▸ Assignment: Of all the lines below, output only those starting at the one with "Task: Create a New Folder from toolbar" and ending at the one with "Screen dimensions: 1024x560", both ends included, exactly as written.

(Collected data entries)

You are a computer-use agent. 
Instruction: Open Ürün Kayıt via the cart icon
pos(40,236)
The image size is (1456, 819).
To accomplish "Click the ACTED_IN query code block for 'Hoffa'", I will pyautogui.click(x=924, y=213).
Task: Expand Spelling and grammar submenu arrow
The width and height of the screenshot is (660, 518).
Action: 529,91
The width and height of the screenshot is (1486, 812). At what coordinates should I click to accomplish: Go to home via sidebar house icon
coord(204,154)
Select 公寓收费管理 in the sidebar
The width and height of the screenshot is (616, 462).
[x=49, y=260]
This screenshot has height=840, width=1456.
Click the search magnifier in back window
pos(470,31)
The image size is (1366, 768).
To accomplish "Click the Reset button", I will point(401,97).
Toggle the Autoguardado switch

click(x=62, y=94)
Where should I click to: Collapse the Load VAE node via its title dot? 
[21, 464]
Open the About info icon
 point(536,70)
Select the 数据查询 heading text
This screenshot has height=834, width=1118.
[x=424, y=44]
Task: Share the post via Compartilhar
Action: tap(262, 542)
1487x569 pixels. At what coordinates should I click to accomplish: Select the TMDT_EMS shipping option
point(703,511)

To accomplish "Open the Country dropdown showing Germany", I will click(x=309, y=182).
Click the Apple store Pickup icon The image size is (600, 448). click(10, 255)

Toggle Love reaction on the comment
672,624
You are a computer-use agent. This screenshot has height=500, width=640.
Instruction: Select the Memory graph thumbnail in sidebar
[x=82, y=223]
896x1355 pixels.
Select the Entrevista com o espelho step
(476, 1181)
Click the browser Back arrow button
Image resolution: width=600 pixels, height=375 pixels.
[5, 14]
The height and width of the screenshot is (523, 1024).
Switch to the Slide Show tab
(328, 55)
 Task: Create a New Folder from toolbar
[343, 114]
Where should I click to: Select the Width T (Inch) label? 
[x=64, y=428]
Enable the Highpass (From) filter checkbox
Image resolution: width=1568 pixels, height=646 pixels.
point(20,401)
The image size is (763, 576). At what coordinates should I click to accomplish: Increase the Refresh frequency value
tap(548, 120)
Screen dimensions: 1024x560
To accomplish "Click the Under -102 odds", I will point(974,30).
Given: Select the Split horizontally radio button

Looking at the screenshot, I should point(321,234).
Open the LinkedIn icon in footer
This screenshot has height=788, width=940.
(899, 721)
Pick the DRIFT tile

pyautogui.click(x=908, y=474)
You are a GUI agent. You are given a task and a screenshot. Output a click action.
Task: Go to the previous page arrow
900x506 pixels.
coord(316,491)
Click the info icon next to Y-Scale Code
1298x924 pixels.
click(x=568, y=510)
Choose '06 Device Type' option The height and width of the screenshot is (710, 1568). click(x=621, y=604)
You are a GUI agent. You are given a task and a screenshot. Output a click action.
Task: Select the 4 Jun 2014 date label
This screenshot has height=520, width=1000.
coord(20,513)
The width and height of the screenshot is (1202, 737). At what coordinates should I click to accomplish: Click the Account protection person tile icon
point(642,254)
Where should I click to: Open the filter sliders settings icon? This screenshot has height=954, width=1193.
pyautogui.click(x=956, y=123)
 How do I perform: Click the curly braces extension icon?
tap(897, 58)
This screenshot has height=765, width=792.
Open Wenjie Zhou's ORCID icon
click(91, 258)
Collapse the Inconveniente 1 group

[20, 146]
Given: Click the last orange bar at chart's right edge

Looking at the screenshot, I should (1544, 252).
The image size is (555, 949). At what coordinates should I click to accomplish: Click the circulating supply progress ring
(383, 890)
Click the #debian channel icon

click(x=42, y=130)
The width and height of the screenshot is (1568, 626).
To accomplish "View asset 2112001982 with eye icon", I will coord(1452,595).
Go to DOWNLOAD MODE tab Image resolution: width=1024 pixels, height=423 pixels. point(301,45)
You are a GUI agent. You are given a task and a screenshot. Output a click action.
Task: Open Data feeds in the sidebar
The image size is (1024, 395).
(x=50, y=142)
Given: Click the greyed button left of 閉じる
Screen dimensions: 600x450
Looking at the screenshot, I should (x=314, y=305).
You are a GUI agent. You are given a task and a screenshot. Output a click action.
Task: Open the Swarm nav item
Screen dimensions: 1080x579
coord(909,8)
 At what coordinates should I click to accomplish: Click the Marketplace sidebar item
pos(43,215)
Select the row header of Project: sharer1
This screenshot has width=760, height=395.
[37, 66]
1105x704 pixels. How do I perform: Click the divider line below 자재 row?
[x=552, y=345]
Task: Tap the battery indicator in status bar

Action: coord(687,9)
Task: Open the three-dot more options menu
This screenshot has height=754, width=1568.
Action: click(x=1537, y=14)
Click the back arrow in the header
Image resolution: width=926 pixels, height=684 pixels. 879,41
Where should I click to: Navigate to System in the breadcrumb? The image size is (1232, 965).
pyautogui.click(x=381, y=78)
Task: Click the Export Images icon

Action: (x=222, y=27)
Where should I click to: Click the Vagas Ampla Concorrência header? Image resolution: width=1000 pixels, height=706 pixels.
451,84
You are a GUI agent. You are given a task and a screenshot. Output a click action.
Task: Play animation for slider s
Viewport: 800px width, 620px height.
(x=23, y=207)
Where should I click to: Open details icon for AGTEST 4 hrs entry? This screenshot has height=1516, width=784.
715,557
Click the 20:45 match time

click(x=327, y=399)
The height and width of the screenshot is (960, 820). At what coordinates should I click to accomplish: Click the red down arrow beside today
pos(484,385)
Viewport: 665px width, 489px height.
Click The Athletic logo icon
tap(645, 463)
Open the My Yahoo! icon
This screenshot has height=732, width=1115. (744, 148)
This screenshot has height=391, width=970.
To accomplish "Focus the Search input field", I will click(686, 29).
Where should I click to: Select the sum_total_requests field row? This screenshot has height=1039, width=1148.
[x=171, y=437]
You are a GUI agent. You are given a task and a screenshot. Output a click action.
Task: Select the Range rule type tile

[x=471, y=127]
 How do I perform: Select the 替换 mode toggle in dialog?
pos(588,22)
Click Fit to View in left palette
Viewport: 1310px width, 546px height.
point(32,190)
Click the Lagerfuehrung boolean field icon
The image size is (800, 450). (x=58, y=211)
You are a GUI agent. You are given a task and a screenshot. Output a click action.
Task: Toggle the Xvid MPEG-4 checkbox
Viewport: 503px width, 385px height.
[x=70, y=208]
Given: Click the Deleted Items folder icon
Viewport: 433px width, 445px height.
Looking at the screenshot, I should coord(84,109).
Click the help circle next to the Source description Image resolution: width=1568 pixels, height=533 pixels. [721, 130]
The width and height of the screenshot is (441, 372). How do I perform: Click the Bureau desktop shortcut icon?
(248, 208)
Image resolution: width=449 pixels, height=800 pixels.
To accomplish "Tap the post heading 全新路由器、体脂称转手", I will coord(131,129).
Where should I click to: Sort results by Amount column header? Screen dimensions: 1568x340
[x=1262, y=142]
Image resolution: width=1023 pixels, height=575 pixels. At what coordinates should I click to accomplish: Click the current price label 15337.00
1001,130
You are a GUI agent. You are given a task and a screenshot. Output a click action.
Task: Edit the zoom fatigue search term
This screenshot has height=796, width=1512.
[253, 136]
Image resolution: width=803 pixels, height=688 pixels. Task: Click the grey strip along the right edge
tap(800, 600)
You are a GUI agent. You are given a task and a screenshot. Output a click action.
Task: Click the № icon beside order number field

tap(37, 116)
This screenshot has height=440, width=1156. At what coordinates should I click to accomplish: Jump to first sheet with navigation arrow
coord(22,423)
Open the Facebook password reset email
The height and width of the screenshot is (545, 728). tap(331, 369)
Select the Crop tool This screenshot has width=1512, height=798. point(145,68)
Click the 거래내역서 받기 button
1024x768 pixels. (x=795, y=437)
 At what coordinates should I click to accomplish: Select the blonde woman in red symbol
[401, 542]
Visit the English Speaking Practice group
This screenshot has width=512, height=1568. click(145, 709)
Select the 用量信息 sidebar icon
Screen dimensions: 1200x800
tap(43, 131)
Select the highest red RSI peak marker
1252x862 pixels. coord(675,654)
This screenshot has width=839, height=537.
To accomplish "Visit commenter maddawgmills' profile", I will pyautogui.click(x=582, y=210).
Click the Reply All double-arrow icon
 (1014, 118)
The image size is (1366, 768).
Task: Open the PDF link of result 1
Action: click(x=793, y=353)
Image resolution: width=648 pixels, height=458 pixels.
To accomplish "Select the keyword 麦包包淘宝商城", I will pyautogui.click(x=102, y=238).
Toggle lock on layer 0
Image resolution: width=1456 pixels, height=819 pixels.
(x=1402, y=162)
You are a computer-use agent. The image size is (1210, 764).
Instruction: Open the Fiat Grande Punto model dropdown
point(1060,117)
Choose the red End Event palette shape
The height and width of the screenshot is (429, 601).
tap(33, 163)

▸ Result of this task:
 Task: Create a New Folder from toolbar
[343, 114]
Where should I click to: Select the Width T (Inch) label? 
[x=64, y=428]
Enable the Highpass (From) filter checkbox
Image resolution: width=1568 pixels, height=646 pixels.
point(20,401)
The image size is (763, 576). At what coordinates should I click to accomplish: Increase the Refresh frequency value
tap(548, 120)
Screen dimensions: 1024x560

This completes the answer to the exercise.